**Your assignment:** Where the records below reach the line containing "Given: Open Google Docs et Google Drive link", start transcribing, and end with the line containing "Click the cat", exactly and with nothing else added.

^^^^^^^^

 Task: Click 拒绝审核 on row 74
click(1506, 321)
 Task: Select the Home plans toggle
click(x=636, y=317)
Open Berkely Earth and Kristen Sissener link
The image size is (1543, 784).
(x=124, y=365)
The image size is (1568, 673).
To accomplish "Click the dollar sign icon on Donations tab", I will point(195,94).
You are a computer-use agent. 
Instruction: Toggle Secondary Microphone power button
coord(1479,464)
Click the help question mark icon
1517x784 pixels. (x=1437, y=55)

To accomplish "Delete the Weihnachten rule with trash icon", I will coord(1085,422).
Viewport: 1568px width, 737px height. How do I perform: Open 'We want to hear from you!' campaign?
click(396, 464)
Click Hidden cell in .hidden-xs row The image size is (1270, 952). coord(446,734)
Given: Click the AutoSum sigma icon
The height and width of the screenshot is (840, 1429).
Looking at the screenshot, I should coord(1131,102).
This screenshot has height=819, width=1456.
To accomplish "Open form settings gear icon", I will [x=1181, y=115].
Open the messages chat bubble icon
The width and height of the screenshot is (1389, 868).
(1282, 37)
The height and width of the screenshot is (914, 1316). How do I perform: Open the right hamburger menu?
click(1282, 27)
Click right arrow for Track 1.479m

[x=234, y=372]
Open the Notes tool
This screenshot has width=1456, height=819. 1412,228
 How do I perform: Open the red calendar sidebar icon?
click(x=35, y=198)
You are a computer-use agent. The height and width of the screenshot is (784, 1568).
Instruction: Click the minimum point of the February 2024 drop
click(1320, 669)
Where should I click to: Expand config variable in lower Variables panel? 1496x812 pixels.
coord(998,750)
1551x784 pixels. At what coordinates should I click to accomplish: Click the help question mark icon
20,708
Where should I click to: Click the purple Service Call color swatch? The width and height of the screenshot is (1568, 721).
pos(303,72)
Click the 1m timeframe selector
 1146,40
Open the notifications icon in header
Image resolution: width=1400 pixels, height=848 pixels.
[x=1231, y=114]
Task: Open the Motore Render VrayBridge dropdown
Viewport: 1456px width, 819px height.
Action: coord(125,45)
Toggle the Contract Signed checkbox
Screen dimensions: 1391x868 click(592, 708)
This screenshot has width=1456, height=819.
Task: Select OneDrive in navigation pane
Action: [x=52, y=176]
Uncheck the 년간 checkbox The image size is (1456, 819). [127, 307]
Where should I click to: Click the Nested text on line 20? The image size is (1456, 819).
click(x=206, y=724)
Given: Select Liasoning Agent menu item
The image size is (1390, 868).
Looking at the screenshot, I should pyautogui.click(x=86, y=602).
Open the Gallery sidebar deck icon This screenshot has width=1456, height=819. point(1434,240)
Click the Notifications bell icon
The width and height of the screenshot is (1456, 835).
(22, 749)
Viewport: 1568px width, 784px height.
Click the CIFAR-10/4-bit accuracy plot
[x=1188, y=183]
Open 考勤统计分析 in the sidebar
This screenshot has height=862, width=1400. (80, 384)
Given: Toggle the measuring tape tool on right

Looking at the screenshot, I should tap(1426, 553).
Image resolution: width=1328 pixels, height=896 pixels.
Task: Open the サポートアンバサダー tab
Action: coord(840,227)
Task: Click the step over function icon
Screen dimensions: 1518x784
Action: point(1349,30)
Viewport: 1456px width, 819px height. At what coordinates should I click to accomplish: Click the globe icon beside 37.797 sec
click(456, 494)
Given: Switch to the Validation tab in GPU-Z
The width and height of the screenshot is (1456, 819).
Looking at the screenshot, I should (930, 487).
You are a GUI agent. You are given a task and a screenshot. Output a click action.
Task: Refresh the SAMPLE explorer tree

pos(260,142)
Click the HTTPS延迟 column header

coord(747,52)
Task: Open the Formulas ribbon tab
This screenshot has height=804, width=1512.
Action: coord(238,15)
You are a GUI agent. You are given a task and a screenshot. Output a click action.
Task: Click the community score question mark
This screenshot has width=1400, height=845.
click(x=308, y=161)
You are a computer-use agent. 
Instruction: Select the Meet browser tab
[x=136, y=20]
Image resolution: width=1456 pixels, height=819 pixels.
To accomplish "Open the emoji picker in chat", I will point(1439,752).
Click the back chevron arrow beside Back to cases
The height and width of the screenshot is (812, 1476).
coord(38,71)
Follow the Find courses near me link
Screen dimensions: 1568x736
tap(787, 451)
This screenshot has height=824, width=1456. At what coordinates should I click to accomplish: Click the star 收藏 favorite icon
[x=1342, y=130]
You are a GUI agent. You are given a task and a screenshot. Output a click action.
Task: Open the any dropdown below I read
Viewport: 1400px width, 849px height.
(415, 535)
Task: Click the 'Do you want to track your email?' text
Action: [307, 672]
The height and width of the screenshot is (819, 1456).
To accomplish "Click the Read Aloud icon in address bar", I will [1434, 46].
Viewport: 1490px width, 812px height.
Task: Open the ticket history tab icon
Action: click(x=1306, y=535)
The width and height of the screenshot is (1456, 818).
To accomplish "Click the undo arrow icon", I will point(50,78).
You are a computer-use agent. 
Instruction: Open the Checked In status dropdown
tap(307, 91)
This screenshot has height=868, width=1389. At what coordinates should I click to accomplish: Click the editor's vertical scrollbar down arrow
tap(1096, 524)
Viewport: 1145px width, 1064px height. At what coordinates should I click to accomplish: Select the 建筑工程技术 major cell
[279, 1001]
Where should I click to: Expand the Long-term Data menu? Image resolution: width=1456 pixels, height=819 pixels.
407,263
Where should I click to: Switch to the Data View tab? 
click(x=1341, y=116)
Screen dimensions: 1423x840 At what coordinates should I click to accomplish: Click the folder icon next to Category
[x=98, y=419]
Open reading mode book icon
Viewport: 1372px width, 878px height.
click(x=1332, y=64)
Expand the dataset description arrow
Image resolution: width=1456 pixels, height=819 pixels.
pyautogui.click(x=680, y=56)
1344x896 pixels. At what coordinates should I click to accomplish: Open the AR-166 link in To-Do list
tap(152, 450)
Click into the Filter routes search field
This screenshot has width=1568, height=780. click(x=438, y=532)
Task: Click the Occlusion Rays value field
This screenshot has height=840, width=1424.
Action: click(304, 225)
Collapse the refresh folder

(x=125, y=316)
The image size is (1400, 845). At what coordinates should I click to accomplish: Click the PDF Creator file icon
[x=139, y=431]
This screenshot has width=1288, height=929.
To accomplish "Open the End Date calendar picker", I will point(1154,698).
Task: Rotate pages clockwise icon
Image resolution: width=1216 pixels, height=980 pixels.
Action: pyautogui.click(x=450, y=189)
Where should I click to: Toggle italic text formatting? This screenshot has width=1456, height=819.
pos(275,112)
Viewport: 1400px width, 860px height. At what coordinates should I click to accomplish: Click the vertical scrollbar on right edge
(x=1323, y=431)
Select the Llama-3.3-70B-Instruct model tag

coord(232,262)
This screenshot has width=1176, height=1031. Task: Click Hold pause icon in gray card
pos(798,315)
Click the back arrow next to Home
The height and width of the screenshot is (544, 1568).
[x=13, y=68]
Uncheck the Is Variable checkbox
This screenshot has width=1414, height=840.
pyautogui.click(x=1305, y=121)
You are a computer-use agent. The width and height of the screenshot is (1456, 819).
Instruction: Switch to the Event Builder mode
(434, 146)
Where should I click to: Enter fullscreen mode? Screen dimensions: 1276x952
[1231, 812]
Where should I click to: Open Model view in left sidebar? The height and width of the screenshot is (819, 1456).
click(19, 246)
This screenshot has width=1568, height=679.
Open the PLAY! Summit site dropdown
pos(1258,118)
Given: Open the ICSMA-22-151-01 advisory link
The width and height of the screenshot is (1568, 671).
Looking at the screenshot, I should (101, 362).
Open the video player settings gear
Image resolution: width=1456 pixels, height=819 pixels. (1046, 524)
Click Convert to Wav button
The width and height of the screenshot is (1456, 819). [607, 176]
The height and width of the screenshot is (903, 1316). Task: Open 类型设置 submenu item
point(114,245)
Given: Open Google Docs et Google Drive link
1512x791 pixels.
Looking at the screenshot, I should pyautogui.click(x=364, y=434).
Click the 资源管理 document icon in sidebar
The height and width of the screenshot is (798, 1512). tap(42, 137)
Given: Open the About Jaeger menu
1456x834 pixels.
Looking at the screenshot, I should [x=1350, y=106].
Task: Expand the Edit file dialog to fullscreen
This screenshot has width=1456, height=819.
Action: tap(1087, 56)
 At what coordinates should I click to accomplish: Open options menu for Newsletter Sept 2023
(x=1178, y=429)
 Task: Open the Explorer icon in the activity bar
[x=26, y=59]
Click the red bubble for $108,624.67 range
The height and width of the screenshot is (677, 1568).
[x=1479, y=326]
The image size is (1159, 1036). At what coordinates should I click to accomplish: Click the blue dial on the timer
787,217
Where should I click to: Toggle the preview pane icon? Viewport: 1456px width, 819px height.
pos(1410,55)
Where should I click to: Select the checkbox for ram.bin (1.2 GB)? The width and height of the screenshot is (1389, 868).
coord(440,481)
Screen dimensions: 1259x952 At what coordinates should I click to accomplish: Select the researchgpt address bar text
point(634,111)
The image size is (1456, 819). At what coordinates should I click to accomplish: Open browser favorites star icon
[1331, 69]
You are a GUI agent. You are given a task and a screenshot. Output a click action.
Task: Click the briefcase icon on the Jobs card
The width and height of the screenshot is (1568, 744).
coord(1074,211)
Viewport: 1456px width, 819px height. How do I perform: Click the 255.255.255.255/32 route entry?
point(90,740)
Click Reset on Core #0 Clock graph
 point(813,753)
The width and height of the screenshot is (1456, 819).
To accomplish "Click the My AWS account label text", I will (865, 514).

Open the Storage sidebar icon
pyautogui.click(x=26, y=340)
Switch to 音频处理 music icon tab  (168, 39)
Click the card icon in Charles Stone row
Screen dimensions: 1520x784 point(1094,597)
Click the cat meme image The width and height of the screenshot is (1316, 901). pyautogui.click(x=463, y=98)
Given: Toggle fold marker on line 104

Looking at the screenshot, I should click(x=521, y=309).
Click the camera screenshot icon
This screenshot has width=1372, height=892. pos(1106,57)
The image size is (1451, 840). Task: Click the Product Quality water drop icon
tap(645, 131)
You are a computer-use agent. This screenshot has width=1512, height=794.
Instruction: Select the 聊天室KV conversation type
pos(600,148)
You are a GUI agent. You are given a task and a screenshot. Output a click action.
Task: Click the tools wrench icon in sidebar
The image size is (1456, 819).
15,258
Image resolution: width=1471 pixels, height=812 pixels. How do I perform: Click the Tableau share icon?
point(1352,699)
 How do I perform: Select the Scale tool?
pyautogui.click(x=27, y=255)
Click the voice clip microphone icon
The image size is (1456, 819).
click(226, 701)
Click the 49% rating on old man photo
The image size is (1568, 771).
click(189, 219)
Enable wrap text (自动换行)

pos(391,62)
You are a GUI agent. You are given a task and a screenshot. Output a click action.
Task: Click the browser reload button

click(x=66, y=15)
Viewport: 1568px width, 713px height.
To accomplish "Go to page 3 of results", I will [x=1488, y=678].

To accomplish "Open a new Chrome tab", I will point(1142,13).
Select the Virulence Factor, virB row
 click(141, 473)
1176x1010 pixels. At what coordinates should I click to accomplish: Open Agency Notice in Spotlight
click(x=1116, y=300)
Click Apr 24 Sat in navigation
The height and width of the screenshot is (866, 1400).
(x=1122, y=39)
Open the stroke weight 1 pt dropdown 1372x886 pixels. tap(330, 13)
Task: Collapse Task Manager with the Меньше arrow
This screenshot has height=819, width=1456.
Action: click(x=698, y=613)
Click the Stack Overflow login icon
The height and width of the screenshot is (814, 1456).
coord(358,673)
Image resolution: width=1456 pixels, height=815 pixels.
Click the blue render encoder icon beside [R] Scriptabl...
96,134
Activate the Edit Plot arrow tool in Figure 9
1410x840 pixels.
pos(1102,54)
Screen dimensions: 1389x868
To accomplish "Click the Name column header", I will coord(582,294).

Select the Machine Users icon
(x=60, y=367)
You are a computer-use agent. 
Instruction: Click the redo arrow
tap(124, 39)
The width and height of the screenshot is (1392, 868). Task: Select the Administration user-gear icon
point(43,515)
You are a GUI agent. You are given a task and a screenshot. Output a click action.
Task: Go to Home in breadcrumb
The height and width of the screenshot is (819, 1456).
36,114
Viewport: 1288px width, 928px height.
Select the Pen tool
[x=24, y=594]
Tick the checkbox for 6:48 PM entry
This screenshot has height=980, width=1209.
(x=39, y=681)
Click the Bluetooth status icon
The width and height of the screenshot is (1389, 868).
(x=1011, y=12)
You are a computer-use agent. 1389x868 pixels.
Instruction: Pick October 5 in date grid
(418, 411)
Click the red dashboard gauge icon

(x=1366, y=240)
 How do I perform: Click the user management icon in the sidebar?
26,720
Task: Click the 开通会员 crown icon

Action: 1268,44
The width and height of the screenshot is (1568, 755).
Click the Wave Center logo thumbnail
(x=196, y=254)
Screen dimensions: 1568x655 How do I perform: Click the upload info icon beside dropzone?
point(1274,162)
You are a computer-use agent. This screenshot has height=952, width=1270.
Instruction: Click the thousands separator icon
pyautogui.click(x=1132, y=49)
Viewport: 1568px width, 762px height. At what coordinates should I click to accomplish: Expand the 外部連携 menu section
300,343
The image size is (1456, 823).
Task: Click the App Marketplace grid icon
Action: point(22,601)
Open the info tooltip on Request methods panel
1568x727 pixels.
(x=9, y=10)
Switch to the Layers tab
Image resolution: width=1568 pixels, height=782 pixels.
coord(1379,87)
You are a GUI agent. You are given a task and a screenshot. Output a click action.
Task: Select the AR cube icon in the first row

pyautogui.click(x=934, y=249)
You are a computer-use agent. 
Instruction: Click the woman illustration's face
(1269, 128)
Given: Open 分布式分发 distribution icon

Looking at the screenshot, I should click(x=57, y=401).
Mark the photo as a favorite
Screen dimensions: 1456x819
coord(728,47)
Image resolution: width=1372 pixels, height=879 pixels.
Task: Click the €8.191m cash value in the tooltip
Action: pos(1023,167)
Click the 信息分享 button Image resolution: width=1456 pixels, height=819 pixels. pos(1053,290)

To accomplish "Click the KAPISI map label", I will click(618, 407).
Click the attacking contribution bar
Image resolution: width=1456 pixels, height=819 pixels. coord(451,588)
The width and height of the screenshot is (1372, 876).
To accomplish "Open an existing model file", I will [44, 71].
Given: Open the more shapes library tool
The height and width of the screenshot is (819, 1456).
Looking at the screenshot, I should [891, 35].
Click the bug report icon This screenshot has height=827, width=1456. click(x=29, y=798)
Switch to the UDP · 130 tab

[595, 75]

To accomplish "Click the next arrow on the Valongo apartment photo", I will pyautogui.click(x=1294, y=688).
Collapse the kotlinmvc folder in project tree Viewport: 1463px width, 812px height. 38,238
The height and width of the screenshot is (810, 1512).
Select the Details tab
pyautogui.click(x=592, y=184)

^^^^^^^^

**Finished task:**
Given: Open Google Docs et Google Drive link
1512x791 pixels.
Looking at the screenshot, I should pyautogui.click(x=364, y=434).
Click the 资源管理 document icon in sidebar
The height and width of the screenshot is (798, 1512). tap(42, 137)
Given: Open the About Jaeger menu
1456x834 pixels.
Looking at the screenshot, I should [x=1350, y=106].
Task: Expand the Edit file dialog to fullscreen
This screenshot has width=1456, height=819.
Action: tap(1087, 56)
 At what coordinates should I click to accomplish: Open options menu for Newsletter Sept 2023
(x=1178, y=429)
 Task: Open the Explorer icon in the activity bar
[x=26, y=59]
Click the red bubble for $108,624.67 range
The height and width of the screenshot is (677, 1568).
[x=1479, y=326]
The image size is (1159, 1036). At what coordinates should I click to accomplish: Click the blue dial on the timer
787,217
Where should I click to: Toggle the preview pane icon? Viewport: 1456px width, 819px height.
pos(1410,55)
Where should I click to: Select the checkbox for ram.bin (1.2 GB)? The width and height of the screenshot is (1389, 868).
coord(440,481)
Screen dimensions: 1259x952 At what coordinates should I click to accomplish: Select the researchgpt address bar text
point(634,111)
The image size is (1456, 819). At what coordinates should I click to accomplish: Open browser favorites star icon
[1331, 69]
You are a GUI agent. You are given a task and a screenshot. Output a click action.
Task: Click the briefcase icon on the Jobs card
The width and height of the screenshot is (1568, 744).
coord(1074,211)
Viewport: 1456px width, 819px height. How do I perform: Click the 255.255.255.255/32 route entry?
point(90,740)
Click Reset on Core #0 Clock graph
 point(813,753)
The width and height of the screenshot is (1456, 819).
To accomplish "Click the My AWS account label text", I will (865, 514).

Open the Storage sidebar icon
pyautogui.click(x=26, y=340)
Switch to 音频处理 music icon tab  (168, 39)
Click the card icon in Charles Stone row
Screen dimensions: 1520x784 point(1094,597)
Click the cat meme image The width and height of the screenshot is (1316, 901). pyautogui.click(x=463, y=98)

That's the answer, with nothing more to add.